»»
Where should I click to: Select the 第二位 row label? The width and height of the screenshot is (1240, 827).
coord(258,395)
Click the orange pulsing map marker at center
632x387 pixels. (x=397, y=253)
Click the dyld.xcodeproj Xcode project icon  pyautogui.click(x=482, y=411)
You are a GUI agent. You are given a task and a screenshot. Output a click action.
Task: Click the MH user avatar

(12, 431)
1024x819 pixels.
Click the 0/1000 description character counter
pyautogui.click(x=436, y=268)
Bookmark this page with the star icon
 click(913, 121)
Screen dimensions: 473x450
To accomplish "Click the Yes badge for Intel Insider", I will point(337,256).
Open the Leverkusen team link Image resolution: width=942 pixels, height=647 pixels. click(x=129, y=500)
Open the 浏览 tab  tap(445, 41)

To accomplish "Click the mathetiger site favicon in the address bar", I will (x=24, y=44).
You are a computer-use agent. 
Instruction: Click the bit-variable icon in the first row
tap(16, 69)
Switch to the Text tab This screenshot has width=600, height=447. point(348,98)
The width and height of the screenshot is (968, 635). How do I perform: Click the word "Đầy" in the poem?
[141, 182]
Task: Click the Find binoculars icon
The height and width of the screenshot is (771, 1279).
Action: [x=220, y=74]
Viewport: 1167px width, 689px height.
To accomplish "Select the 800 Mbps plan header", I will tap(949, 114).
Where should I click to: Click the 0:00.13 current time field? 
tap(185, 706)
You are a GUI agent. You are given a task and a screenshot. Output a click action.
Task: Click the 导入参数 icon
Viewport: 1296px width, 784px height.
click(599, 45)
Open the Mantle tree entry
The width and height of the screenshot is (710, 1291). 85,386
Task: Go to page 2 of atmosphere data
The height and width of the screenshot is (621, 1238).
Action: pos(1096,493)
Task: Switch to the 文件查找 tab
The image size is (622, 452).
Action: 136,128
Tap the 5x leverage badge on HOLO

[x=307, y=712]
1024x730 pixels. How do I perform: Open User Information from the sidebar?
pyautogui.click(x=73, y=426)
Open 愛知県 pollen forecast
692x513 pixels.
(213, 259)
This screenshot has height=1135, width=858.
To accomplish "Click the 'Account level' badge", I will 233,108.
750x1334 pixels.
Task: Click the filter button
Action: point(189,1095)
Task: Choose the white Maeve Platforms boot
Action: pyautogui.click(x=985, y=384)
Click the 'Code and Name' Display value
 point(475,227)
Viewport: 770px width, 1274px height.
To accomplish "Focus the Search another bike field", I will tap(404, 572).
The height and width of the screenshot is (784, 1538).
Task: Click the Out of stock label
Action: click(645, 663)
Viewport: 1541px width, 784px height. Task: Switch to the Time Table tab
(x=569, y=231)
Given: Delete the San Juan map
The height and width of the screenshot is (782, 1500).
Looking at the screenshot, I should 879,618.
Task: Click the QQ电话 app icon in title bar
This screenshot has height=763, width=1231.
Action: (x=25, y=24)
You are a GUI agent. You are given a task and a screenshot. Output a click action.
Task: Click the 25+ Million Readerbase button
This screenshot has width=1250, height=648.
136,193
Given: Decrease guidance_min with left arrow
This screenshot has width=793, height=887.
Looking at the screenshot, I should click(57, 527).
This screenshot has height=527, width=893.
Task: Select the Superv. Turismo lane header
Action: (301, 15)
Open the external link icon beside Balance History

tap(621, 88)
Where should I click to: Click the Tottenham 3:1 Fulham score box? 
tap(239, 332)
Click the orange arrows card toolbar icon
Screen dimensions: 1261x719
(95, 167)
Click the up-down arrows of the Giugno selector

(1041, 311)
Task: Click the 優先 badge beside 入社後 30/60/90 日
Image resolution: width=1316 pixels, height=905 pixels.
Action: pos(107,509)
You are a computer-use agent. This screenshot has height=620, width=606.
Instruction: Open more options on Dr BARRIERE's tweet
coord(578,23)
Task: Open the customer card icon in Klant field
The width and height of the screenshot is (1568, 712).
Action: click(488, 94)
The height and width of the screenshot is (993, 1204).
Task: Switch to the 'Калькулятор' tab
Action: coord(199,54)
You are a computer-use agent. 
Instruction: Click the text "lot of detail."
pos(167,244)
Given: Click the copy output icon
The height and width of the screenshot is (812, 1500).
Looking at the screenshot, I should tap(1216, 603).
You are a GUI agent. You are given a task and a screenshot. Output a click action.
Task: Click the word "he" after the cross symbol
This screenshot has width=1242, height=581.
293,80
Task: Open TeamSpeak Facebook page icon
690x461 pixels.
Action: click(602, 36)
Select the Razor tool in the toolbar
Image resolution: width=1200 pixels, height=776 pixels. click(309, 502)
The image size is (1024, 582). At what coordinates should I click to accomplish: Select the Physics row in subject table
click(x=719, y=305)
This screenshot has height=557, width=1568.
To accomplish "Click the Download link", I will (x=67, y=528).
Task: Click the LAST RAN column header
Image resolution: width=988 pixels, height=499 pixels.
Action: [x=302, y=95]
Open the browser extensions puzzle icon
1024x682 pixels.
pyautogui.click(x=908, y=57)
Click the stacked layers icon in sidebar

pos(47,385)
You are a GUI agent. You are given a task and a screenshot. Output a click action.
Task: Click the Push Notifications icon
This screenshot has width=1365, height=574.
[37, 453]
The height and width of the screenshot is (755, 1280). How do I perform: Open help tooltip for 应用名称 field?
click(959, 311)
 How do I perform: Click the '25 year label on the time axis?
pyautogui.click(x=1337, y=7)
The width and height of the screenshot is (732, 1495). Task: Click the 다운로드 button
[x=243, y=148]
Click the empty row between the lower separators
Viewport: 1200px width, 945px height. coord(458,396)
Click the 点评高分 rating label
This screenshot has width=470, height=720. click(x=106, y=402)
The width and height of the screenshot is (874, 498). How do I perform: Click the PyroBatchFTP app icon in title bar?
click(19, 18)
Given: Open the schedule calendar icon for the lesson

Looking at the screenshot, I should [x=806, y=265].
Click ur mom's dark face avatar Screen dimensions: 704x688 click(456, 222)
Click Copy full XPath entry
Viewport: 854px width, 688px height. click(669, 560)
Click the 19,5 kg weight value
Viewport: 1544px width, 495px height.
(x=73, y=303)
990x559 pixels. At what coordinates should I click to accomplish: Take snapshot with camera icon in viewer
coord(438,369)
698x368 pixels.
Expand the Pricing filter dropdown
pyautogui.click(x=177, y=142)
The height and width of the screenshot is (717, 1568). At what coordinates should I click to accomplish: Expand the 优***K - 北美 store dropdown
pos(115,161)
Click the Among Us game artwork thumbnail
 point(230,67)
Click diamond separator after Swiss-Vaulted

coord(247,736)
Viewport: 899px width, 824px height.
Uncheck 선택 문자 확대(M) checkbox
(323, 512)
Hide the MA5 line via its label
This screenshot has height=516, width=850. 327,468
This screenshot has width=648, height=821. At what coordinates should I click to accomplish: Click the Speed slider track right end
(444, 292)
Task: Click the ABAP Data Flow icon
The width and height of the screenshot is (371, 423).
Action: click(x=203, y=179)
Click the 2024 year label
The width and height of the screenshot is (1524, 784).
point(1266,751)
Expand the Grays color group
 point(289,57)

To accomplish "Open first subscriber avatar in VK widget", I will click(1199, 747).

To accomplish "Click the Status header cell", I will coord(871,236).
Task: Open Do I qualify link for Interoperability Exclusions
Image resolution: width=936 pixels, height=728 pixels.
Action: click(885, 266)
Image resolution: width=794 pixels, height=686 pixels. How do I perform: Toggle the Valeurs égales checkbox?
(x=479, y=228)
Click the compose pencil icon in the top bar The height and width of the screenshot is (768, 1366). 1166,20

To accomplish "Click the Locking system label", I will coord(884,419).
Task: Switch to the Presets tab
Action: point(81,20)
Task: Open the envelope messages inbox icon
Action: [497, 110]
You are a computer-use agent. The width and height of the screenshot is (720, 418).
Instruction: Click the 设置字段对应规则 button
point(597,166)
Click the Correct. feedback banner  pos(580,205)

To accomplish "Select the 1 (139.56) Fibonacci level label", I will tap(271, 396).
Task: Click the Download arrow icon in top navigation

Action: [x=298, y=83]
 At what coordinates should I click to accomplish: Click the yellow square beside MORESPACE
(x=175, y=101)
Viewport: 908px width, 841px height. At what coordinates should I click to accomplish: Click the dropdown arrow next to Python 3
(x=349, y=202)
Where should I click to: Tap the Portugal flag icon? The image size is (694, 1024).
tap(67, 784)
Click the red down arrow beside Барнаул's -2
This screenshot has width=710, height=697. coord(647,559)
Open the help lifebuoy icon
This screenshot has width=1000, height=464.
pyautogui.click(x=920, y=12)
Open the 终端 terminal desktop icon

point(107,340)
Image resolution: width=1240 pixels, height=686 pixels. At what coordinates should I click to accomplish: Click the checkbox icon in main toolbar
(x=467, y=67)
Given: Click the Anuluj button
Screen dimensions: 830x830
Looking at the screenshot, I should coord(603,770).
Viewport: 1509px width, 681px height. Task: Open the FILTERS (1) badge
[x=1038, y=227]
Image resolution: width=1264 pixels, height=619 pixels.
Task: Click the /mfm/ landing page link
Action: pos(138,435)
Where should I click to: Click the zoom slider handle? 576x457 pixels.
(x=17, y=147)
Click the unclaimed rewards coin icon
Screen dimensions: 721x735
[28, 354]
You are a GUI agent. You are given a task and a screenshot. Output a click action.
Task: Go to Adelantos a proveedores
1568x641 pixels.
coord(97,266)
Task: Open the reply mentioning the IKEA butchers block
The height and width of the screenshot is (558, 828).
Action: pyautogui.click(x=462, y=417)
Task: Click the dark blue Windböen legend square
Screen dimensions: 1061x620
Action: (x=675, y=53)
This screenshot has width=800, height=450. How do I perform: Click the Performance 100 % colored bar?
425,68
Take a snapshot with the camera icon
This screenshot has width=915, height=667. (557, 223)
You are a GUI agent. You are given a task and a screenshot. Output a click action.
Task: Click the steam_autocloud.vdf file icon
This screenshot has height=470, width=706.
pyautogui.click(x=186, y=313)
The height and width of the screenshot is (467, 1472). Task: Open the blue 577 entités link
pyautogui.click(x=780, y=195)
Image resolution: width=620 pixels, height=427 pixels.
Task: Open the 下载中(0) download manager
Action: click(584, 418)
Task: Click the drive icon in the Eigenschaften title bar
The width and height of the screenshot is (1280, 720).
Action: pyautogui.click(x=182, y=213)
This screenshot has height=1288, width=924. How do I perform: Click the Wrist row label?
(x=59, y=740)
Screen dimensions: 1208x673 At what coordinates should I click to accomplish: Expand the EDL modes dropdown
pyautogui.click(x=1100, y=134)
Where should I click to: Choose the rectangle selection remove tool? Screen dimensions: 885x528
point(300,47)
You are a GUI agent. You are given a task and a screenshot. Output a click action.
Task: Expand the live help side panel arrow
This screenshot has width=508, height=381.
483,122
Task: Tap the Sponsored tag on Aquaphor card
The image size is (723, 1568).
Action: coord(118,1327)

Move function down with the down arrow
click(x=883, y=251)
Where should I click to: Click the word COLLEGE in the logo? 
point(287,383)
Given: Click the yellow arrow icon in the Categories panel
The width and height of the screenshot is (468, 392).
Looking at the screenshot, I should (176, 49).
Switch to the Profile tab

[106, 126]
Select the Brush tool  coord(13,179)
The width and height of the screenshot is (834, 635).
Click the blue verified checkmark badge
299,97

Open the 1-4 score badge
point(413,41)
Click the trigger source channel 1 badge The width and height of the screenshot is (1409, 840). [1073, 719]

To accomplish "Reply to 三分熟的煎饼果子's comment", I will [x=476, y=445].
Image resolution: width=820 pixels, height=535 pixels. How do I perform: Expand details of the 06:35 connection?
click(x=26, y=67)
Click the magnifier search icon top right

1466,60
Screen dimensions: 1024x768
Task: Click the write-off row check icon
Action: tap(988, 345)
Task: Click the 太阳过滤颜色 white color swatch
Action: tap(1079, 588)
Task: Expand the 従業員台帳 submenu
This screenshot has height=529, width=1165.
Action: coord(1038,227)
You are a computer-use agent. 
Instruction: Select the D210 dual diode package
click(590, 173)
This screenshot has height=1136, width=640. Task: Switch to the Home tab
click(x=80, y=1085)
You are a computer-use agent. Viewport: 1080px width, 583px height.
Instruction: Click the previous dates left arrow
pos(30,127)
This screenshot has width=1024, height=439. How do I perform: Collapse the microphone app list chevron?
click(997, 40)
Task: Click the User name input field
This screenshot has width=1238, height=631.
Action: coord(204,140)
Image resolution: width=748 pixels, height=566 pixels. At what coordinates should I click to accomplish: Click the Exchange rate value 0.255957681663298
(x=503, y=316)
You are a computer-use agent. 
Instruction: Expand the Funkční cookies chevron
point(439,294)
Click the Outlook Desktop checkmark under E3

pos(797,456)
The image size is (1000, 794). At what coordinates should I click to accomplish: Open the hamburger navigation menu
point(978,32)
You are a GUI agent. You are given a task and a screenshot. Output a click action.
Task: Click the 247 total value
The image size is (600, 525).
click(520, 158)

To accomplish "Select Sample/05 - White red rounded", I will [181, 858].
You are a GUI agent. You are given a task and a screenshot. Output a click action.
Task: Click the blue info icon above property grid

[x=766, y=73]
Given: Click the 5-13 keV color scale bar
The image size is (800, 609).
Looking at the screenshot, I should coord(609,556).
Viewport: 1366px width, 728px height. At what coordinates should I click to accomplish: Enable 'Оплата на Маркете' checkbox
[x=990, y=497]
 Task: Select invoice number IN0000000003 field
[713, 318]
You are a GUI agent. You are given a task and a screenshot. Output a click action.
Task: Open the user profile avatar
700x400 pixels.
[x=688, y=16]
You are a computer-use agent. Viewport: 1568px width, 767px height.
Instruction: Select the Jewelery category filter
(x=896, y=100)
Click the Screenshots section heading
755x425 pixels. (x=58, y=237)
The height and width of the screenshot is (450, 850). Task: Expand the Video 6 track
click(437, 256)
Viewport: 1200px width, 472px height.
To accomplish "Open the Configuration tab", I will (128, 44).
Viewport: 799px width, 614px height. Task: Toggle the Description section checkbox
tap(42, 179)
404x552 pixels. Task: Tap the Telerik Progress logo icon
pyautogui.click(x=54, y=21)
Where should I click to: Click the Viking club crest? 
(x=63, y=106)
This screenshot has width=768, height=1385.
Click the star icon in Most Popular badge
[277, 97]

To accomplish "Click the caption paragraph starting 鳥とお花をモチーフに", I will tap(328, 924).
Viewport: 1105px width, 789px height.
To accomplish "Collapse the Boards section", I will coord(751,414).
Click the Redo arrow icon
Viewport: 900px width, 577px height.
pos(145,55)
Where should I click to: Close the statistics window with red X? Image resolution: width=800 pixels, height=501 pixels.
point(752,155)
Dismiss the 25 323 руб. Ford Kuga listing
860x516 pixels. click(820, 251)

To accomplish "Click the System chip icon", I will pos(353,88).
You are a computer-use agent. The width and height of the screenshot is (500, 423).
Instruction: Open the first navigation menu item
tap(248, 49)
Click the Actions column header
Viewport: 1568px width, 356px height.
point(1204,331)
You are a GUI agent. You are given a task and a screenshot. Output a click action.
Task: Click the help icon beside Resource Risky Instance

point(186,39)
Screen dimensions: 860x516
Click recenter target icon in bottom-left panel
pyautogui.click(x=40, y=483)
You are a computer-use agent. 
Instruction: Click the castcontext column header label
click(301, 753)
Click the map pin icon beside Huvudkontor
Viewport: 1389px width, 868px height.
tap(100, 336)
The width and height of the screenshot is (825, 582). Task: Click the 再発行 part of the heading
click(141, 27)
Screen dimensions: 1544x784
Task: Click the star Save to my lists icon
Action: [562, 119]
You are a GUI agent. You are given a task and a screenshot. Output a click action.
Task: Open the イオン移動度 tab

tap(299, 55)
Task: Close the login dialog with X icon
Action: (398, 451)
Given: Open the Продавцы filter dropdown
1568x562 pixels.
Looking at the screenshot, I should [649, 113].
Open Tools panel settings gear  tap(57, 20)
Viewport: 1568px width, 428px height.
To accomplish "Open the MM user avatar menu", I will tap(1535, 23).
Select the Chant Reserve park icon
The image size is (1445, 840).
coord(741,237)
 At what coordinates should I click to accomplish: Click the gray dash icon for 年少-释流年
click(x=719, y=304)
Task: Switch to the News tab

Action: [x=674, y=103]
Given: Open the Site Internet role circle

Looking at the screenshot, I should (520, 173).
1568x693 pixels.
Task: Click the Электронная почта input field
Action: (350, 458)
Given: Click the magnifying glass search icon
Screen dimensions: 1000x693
««
Among the records above, find each line holding the string "dark" and pull it out.

● WRITTEN ANSWER:
Click ur mom's dark face avatar Screen dimensions: 704x688 click(456, 222)
Task: Click the dark blue Windböen legend square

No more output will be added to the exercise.